One lesson she carried with her from Dawson’s class was about “consideration,” or the requirement in a contract that both parties obtain something from a deal.
“He used to say that consideration for a contract could be a piece of lint in your pocket,” she says. “You have to articulate it, but it could be something that small that’s of value to somebody else.”
March through June is pretty much a blur. It was basically one long day—really intense, really stressful, and really important because people’s lives were at stake. We were very focused on taking care of our patients and our workforce.
Peabody also took a class on sports law at Boston College Law School where she met her future husband, Robert Peabody. In 1983, the couple moved to New York where Peabody worked as a litigator for a few years.

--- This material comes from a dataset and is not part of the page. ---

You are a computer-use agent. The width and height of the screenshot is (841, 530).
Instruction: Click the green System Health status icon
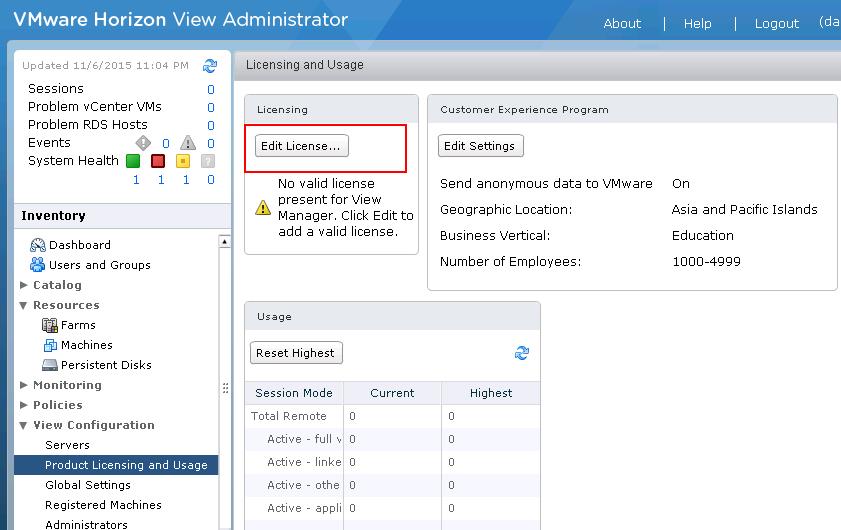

Then, she and Robert left their jobs to travel around the world for six months.
“In those days, you could get an around-the-world ticket that was good for a year, as long as you kept going in the same direction,” she explains. “We chose west because the jet lag is easier traveling that way.”
When they returned from the trip—highlights included climbing Mount Kilimanjaro in Tanzania and hiking the Great Wall of China—Peabody applied for a spot in the litigation practice at Choate, Hall & Stewart in Boston. She didn’t get that job but—after a quick primer with BU Law Professor Emerita Frances H. Miller, an expert on American health law—she did get another in the firm’s healthcare law group.
The move proved fortuitous.
“I loved my healthcare clients,” she says. “It became very attractive for me to stay in that field.”
Eventually, Peabody moved to in-house roles, including as deputy general counsel at Blue Cross Blue Shield of Massachusetts, and, in 2005, as general counsel at Harvard Pilgrim Health Care, where she was hired by then-CEO Charlie Baker, now the governor of Massachusetts. After serving as chief legal officer of Northwell Health in New York for four years, she returned to Massachusetts in 2017 to take the top legal role at Mass General Brigham.
Almost everything Peabody’s team did previously has taken a backseat to the COVID-19 response—“Everybody really rolled up their sleeves and pitched in,” she says—and Mass General Brigham is now preparing for the possibility of a second surge in cases.
But the daily work of overseeing such a large healthcare organization continues. In addition to managing Mass General Brigham’s legal work—including litigation, real estate, labor and employment, corporate transactions and healthcare regulatory matters—Peabody also leads the network’s relationships with the city, state, and federal government.
She says she loves the complexity and varied nature of her job and being part of the “mission-driven” work of healthcare providers. I love facilitating the work that doctors and scientists do,” she says.